READING PASSAGE
My first job was at Instron Corporation, a materials testing equipment manufacturer in Canton, Massachusetts. My love of technology soldiered on and I was the first to program and introduce the Instron robotics line which is still selling today. I also learned that engineering could be a solitary profession and I craved interaction with people. Two years later, I attended Harvard Business School with a focus on operations.

First job after business school was in operations with Hewlett-Packard, where I managed a production line for cardiac imaging transducers. I applied my technical skills to streamline processes, learning the intricacies of wiring and identifying bottlenecks. This allowed me to double the line’s productivity while also improving employee morale. Understanding how to leverage technology for business outcomes became a mantra for me.

Over the next decade, as I was raising my family (my husband and I went on to have 4 sons), I made lateral moves to IT, Marketing, Procurement and Supply Chain at HP. I left and worked at two Linux server start ups and then returned to HP shifting to go-to-market and sales. Sales, you say? What does that have to do with technology?

During the Mark Hurd era, sales was becoming more of a science than art. Concepts like total addressable market (TAM), share of wallet (SOW), and propensity to buy introduced the need for complex technical algorithms to determine quotas, assign territories, forecast outcomes, and track quota attainment. I was drawn to this new function and applied my technical skills to mature sales into a data-driven function. I later had the opportunity to bring this approach to similar roles at Intuit, Informatica, and VMware.

I initially received an offer at VMware to run the Americas Sales Strategy and Operations team. However, with the Dell acquisition of EMC that role did not materialize. During this time, I fostered a meaningful relationship with VMware’s Chief People Officer, Betsy Sutter, who was determined to bring me on board. Leveraging my technical background, I interviewed for the role of central engineering (R&D Operations and Central services). My ability to use technology to achieve business outcomes was attractive to the CTO and I got the job.

Over the next several years, we transformed this central engineering function to significantly enhance the product experience across areas like performance engineering, security engineering, globalization, localization, R&D enablement, and release management, while also driving efficiencies and scale. Today, I serve as the Senior Vice President of SaaS Engineering at Nutanix, a leading hybrid and multicloud enterprise software company. I lead a talented team of product managers, developers, and data scientists. Our mission is to drive world-class customer, partner and employee experiences through data-driven innovation. SaaS Engineering is at the intersection of people, process and technology and we employ systems thinking focused on impactful end-to-end experiences for our internal and external stakeholders. We are constantly integrating our technical skills with business outcomes that truly matter.

Recently, I was honored to be nominated by Jade Global, an IT consulting company, for the Stevie Award in the category of Woman of the Year - Technology. I was fortunate to be one of the finalists and will be heading to NYC in early November to see if I receive a gold, silver or bronze prize. Regardless of the outcome, the recognition itself is a win for me. From that young girl who discovered math to a working wife and mother who has navigated both engineering and go-to-market functions at the highest levels, technology has always been the theme of my career. While the number of women in STEM isn’t rising as expected–perhaps because these careers seem too daunting– I am living proof that you don’t need to be a rocket scientist to have a successful career in STEM.

About:

Kathy Chou is Senior Vice President of SaaS Engineering at Nutanix. Her team is responsible for building secure and scalable SaaS applications and systems across the entire customer life cycle.

DATA RECORDS
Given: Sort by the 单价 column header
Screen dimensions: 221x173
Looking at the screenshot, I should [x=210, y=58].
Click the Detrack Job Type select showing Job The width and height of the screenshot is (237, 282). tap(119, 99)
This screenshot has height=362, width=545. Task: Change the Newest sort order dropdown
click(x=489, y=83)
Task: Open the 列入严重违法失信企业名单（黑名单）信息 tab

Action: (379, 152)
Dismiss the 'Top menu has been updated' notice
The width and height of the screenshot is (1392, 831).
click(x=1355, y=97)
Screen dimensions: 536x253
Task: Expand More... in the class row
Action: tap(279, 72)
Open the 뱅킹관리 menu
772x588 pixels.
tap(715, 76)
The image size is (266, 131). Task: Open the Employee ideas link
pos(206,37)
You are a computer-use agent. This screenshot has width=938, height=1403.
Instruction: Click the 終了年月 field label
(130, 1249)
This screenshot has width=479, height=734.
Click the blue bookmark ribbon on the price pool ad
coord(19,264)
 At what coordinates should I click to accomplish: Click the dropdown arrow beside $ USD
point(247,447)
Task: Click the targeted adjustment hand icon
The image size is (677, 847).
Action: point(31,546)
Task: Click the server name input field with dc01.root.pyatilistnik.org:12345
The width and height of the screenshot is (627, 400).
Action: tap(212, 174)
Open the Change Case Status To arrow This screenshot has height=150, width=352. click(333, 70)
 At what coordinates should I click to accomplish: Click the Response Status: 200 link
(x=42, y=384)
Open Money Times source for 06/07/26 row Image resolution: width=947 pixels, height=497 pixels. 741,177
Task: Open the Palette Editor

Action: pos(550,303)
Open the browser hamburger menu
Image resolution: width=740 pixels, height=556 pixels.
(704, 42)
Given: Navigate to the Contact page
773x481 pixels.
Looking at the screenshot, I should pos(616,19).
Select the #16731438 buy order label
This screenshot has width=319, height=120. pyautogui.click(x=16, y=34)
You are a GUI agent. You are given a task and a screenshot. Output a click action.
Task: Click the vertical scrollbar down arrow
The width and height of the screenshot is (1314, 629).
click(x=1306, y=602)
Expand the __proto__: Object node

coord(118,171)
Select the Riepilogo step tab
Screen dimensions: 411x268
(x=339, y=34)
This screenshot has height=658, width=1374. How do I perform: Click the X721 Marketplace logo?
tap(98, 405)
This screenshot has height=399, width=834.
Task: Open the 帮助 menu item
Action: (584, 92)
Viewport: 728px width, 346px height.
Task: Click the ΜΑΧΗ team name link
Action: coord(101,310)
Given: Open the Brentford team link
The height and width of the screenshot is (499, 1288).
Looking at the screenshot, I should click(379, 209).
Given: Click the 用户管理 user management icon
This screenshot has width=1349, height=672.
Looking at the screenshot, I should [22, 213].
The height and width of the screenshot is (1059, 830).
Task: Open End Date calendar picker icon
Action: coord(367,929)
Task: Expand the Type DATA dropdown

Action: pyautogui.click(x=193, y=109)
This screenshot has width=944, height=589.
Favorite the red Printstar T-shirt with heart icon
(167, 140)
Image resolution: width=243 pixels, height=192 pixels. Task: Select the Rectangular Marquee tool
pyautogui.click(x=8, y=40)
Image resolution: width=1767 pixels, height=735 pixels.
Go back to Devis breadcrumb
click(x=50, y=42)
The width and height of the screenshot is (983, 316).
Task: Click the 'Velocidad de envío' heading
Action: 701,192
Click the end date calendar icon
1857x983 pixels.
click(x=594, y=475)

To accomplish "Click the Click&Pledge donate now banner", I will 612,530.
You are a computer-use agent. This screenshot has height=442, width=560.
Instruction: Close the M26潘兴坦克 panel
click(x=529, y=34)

WORK REQUEST
Answer these questions using the career account above, one answer per line.
1. What did the production line managed at Hewlett-Packard make?
2. What role did VMware first offer?
3. Which company made the Stevie Award nomination?

COMPLETED TASK
1. Cardiac imaging transducers
2. Running the Americas Sales Strategy and Operations team
3. Jade Global